[Sadly.] It was so in spirit and in truth.
Let me tell you, Arnold—it is for the sake of this child of ours that I have undertaken this long pilgrimage.
[Suddenly alert.] For the statue’s—–?
Call it what you will. I call it our child.
And now you want to see it? Finished? In marble, which you always thought so cold? [Eagerly.] You do not know, perhaps, that it is installed in a great museum somewhere—far out in the world?
I have heard a sort of legend about it.
And museums were always a horror to you. You called them grave-vaults—–
I will make a pilgrimage to the place where my soul and my child’s soul lie buried.
[Uneasy and alarmed.] You must never see that statue again! Do you hear, Irene! I implore you—! Never, never see it again!
Perhaps you think it would mean death to me a second time?

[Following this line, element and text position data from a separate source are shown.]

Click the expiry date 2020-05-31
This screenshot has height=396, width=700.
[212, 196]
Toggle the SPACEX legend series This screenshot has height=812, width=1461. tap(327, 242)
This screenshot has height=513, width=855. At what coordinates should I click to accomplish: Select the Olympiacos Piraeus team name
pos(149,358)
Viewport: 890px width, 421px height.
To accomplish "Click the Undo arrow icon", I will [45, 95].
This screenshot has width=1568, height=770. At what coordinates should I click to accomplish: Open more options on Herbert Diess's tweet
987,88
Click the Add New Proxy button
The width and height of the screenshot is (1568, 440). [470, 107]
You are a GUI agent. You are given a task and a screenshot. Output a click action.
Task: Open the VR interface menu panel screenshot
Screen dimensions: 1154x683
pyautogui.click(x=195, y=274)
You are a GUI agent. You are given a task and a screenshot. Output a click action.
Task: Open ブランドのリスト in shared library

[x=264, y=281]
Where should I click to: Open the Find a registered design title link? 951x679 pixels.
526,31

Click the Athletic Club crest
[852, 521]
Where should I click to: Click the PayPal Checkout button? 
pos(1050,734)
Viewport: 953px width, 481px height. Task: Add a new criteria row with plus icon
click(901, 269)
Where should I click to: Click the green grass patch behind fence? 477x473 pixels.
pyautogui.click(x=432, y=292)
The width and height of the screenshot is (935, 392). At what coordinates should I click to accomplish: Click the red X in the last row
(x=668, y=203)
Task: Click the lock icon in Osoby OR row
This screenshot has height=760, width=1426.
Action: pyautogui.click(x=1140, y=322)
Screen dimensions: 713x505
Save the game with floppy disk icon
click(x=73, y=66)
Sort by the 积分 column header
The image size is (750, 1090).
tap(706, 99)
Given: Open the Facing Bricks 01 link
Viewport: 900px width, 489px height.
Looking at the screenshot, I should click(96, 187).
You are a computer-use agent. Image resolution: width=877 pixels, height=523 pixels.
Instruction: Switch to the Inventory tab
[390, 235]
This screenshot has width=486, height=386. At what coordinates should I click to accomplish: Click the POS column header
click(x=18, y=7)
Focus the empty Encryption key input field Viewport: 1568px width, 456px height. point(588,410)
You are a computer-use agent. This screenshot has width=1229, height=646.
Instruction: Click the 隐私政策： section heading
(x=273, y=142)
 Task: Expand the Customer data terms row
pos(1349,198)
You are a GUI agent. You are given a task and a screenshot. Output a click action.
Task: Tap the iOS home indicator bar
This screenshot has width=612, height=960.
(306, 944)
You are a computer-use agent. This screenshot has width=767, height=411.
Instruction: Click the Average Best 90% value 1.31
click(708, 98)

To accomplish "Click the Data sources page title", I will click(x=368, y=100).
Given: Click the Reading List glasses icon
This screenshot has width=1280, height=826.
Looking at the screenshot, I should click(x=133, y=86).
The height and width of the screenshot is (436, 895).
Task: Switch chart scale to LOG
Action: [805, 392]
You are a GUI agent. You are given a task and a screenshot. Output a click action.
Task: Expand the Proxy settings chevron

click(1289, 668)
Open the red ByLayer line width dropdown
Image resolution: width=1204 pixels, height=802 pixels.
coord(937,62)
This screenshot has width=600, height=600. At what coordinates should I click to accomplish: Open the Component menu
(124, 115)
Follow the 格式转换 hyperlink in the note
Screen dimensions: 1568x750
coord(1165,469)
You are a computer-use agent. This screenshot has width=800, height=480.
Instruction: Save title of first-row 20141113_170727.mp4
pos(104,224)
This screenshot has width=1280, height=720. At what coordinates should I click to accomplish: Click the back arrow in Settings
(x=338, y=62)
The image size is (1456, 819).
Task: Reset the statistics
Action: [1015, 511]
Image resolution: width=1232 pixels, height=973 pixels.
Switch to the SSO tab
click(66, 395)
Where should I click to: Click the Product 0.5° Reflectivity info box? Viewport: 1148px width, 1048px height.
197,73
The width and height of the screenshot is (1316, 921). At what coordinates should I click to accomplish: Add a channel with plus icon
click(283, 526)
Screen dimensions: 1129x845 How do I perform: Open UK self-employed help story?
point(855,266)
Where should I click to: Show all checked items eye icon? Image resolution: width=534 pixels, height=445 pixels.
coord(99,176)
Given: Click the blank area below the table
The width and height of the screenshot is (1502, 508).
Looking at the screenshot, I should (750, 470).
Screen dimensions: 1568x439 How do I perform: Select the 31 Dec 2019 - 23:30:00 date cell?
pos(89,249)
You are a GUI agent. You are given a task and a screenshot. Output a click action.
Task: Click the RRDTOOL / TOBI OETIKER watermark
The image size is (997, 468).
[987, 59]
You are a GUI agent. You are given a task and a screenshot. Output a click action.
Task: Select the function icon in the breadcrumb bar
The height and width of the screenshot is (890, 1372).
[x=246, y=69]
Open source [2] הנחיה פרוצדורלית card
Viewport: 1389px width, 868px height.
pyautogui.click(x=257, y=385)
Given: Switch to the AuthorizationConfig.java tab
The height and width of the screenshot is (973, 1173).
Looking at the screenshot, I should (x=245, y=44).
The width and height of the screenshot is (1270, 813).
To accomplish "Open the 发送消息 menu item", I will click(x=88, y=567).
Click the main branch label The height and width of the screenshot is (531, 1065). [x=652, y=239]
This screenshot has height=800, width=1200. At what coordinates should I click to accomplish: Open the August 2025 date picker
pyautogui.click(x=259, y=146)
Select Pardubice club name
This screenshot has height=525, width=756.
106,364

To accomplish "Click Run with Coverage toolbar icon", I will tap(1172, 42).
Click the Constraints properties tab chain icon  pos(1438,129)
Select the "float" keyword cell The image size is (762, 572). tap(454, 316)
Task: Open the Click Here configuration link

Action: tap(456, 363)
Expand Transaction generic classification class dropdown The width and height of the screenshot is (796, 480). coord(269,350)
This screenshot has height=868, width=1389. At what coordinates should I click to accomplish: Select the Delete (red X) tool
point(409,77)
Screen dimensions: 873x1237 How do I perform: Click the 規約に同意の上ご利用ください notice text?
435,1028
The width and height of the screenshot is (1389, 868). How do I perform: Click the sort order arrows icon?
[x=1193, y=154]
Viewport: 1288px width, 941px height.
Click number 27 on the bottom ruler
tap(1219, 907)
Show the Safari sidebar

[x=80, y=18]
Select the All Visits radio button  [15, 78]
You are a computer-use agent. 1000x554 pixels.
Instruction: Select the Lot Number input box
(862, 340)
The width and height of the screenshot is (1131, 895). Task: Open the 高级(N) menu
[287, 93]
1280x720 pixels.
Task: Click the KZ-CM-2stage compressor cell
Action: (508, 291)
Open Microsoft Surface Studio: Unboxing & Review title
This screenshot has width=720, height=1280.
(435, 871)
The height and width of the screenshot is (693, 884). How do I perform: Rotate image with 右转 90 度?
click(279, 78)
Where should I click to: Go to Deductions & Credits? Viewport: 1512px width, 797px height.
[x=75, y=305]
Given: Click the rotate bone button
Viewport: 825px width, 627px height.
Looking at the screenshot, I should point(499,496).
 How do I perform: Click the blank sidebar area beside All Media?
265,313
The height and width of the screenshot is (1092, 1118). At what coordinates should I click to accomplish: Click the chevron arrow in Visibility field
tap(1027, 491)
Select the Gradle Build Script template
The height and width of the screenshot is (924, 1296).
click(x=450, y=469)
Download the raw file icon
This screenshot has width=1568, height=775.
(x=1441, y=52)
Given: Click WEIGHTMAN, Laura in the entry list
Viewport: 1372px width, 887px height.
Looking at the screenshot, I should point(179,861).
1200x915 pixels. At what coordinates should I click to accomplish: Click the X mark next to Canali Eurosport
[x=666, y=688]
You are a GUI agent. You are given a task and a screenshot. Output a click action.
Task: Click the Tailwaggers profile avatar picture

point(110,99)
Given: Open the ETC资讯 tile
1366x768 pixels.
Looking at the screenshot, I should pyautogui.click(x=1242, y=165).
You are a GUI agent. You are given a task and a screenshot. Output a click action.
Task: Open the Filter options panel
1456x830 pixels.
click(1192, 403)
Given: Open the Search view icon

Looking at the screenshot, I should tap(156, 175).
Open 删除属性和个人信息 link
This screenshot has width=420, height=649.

[Clenching his hands together.] Oh, I don’t know what I think.—But how could I ever imagine that you would fix your mind so immovably on that statue? You, who went away from me—before it was completed.
It was completed. That was why I could go away from you—and leave you alone.
[Sits with his elbows upon his knees, rocking his head from side to side, with his hands before his eyes.] It was not what it afterwards became.
[Quietly but quick as lightning, half-unsheathes a narrow-bladed sharp knife which she carried in her breast, and asks in a hoarse whisper.] Arnold—have you done any evil to our child?
[Evasively.] Any evil?—How can I be sure what you would call it?
[Breathless.] Tell me at once: what have you done to the child?
I will tell you, if you will sit and listen quietly to what I say.